**Exercise details:**
Reproduction without pictures: print every entry precisely as written.

**Materials provided:**
+-------+

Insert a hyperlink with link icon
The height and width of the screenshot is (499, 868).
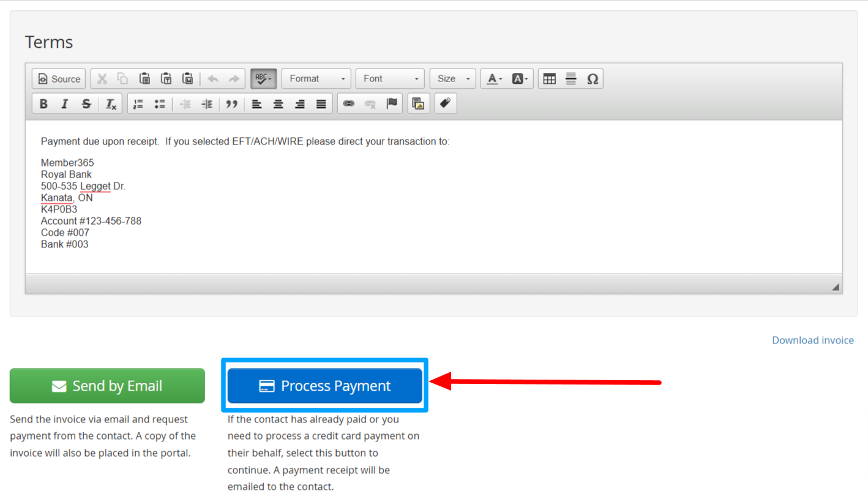[x=349, y=104]
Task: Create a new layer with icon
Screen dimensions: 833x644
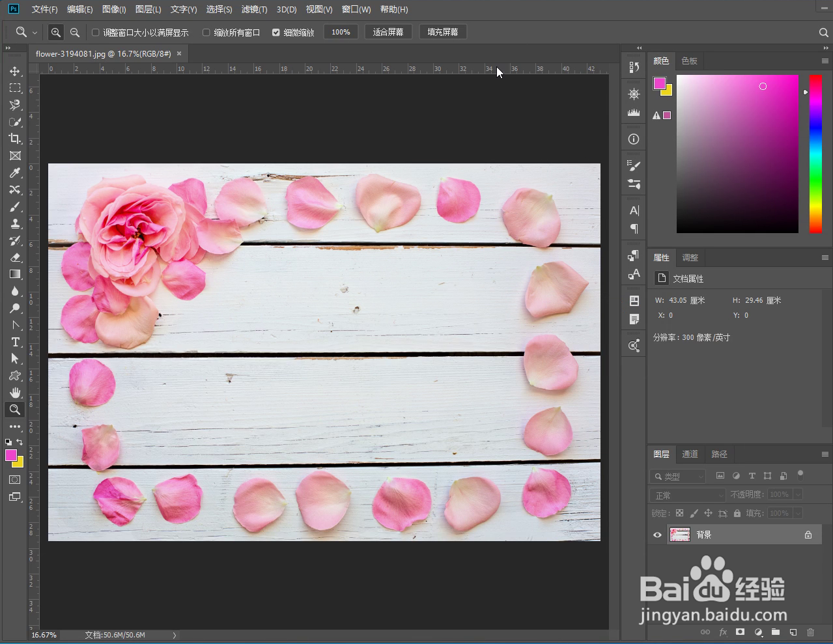Action: (x=793, y=632)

+-------+

**Solution to this exercise:**
Insert a hyperlink with link icon
The height and width of the screenshot is (499, 868).
[x=349, y=104]
Task: Create a new layer with icon
Screen dimensions: 833x644
Action: (x=793, y=632)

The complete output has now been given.